*** Data listing

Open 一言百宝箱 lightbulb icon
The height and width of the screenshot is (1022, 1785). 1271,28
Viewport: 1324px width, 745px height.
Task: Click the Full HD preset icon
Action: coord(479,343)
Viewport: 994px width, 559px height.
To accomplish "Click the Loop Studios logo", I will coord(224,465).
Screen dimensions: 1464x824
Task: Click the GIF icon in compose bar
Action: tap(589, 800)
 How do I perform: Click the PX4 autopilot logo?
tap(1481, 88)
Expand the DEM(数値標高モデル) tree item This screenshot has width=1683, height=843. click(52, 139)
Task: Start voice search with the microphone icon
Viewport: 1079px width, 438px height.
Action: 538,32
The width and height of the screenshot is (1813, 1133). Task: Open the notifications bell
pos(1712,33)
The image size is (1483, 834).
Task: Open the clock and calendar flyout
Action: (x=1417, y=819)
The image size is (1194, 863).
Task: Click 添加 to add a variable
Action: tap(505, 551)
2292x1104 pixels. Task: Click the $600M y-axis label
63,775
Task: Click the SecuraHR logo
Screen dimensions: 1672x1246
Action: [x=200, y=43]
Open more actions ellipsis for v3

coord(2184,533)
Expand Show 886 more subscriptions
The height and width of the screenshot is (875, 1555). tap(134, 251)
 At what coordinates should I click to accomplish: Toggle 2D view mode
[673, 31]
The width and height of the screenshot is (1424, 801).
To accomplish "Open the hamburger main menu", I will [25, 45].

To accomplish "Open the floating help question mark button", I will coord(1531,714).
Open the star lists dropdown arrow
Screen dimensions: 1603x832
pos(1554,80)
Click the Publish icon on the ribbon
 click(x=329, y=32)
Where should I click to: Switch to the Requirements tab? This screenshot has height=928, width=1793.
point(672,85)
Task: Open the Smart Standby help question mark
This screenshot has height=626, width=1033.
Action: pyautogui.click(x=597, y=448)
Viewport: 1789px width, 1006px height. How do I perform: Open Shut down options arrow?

******

The records above must be printed again in full, exactly as written.

Written reply —
Open 一言百宝箱 lightbulb icon
The height and width of the screenshot is (1022, 1785). 1271,28
Viewport: 1324px width, 745px height.
Task: Click the Full HD preset icon
Action: coord(479,343)
Viewport: 994px width, 559px height.
To accomplish "Click the Loop Studios logo", I will coord(224,465).
Screen dimensions: 1464x824
Task: Click the GIF icon in compose bar
Action: tap(589, 800)
 How do I perform: Click the PX4 autopilot logo?
tap(1481, 88)
Expand the DEM(数値標高モデル) tree item This screenshot has width=1683, height=843. click(52, 139)
Task: Start voice search with the microphone icon
Viewport: 1079px width, 438px height.
Action: 538,32
The width and height of the screenshot is (1813, 1133). Task: Open the notifications bell
pos(1712,33)
The image size is (1483, 834).
Task: Open the clock and calendar flyout
Action: (x=1417, y=819)
The image size is (1194, 863).
Task: Click 添加 to add a variable
Action: tap(505, 551)
2292x1104 pixels. Task: Click the $600M y-axis label
63,775
Task: Click the SecuraHR logo
Screen dimensions: 1672x1246
Action: [x=200, y=43]
Open more actions ellipsis for v3

coord(2184,533)
Expand Show 886 more subscriptions
The height and width of the screenshot is (875, 1555). tap(134, 251)
 At what coordinates should I click to accomplish: Toggle 2D view mode
[673, 31]
The width and height of the screenshot is (1424, 801).
To accomplish "Open the hamburger main menu", I will [25, 45].

To accomplish "Open the floating help question mark button", I will coord(1531,714).
Open the star lists dropdown arrow
Screen dimensions: 1603x832
pos(1554,80)
Click the Publish icon on the ribbon
 click(x=329, y=32)
Where should I click to: Switch to the Requirements tab? This screenshot has height=928, width=1793.
point(672,85)
Task: Open the Smart Standby help question mark
This screenshot has height=626, width=1033.
Action: pyautogui.click(x=597, y=448)
Viewport: 1789px width, 1006px height. How do I perform: Open Shut down options arrow?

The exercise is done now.